Russian occupation of Zhytomyr Oblast
- Date: 24 February 2022–4 April 2022 (1 month, 1 week and 4 days)
- Location: Zhytomyr Oblast, Ukraine;

= Russian occupation of Zhytomyr Oblast =

Military occupation by Russia

The Russian occupation of Zhytomyr Oblast was a military occupation that began with the Russian invasion of Ukraine on 24 February 2022. The capital, Zhytomyr was never captured and was bombed in the 2022 Zhytomyr attacks. Small towns and settlements were however captured, in the north-west and north-central Korosten Raion, near the border with Kyiv Oblast.

In Zhytomyr Oblast's Narodychi settlement hromada, which borders Kyiv Oblast and the Gomel Region of Belarus, the villages of Radcha, Stara Radcha, Nova Radcha, Davydky, and Hrezlya came under Russian control on 24 February.

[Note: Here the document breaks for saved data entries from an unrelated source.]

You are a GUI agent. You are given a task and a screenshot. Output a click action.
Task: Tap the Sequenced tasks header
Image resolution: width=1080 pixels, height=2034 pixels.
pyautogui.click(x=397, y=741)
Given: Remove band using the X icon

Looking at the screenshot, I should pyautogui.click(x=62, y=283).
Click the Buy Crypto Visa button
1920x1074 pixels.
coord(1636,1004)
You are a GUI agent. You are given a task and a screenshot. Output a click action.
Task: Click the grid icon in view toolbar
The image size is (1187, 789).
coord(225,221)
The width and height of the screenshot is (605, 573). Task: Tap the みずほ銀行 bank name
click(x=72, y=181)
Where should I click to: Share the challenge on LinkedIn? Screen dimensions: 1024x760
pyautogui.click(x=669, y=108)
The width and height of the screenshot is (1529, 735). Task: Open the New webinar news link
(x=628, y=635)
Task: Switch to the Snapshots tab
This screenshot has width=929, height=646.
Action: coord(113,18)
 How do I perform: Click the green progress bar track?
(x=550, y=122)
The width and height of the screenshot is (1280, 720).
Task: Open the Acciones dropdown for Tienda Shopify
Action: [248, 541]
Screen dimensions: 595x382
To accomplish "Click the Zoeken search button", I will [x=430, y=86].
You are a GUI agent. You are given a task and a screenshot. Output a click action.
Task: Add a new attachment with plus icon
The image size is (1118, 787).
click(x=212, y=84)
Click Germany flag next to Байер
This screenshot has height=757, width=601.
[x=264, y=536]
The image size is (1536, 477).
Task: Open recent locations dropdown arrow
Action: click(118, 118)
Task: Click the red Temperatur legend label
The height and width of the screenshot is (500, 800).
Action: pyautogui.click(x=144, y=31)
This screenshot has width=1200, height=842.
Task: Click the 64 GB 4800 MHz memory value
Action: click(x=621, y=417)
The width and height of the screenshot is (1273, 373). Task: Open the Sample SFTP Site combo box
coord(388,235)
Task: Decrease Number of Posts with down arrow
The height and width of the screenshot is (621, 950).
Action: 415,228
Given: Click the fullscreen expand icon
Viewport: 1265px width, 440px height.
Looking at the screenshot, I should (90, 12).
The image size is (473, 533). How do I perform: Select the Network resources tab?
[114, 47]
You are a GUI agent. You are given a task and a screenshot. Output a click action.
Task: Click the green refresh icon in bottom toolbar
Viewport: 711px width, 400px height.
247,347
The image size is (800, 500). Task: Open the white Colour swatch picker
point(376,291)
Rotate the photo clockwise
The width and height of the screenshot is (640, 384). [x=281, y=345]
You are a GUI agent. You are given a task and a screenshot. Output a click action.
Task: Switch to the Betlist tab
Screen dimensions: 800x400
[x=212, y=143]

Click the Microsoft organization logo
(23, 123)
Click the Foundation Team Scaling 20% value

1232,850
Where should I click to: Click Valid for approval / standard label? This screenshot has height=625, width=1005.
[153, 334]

Russian forces in tanks with the letter V established positions in around Hrezlya, which lies at the intersection of highways leading to Narodychi and Ovruch. Of the five villages, the majority of Russian troops were stationed in Hrezlya, which was liberated along with the others on 3 April.

According to the head of the Ovruch territorial community, during the Russian invasion of Ukraine, Russian troops did not attempt to cross the state border of Ukraine at the Vystupovychi border crossing.

The village of Rubezhivka was also under Russian occupation for several days, according to local official.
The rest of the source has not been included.